The writing is nothing too spectacular in SW4:E. The idea is that you are the leader of the clan of your choice, all of which are supposedly based on actual clans from the era of whatever scenario you are playing. You oversee officers and castles as you complete whatever your specific clan’s objective is. Most of the dialog is limited to a few sentences here and there about being triumphant or realizing your goals. There are also the occasional cut scenes where officers talk to each other about becoming friends or making alliances and what not. Most of it is pretty inconsequential compared to the status updates and tutorial pages. I really like how the game reads like you’re actually shaping history though.
You will read tons of tutorial and note pages while playing this game. It took me like two hours just to get to the first battle, but I appreciated all the directions and pointers given by the game. All of these can be turned off at the start of the game, but I highly suggest taking the time to actually read them during your first scenario. There is also an encyclopedia’s worth of bios for all the officers available in the game. Writing is not why you play the game, but it does play a huge factor in how you play the game.
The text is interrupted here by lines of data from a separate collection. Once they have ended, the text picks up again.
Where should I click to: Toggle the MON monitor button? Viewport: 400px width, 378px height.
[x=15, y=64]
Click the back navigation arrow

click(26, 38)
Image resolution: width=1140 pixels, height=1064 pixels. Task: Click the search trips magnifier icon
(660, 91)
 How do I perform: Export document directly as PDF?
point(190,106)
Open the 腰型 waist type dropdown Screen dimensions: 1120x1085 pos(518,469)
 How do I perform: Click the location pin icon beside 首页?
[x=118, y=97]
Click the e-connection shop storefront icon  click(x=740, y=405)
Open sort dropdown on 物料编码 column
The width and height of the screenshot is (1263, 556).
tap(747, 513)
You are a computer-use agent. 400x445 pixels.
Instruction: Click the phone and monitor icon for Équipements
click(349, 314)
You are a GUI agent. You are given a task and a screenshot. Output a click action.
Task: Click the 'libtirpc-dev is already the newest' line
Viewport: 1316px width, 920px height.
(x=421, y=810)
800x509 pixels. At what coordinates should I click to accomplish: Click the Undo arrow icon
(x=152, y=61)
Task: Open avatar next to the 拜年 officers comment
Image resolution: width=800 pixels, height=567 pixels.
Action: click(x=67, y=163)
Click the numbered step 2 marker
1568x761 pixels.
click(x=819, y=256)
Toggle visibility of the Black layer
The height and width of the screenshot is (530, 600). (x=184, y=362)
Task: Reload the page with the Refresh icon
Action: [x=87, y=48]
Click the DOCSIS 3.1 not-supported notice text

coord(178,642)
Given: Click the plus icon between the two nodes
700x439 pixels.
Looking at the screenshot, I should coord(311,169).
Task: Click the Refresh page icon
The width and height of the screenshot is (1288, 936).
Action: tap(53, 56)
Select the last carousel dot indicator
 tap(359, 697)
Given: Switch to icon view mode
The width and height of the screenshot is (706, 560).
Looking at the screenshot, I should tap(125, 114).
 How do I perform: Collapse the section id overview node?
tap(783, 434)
The game has an unlimited amount of replay value. There are several clans to choose from, each with its own goals, which can be ignored or extended for as long as you want. The game has four difficulty levels, three of which are very challenging. Not to mention that once you finish your objective you can continue playing that run and work to unify all of Japan. Add that to the fact that there are a ton of trophies and you’ve got a game that’s well worth the $50 price tag. There are so many decisions to make and change with each playthrough and several different ways to play the game. You can control any officer you like on the battlefield, allowing the use of varying weapons and fighting styles. There is also Genesis Mode which allows you to create your own scenarios and play the game in whatever way you see fit. If you want a game that just won’t quit and aren’t looking to fly through space for an eternity then look no further. You’ve found it.
I really enjoy Samurai Warriors 4: Empires. Again, I can’t say how new this experience is compared to the other SW games and it definitely has a lot of Dynasty Warriors in it so if you’ve already burnt out on that kind of gameplay then this certainly won’t be a good use of your time. But if you don’t have much experience with this genre then this is a great place to start. I loved almost every aspect of the game and if I had the time I’d probably play for the platinum trophy. I highly recommend this one and can happily endorse the price.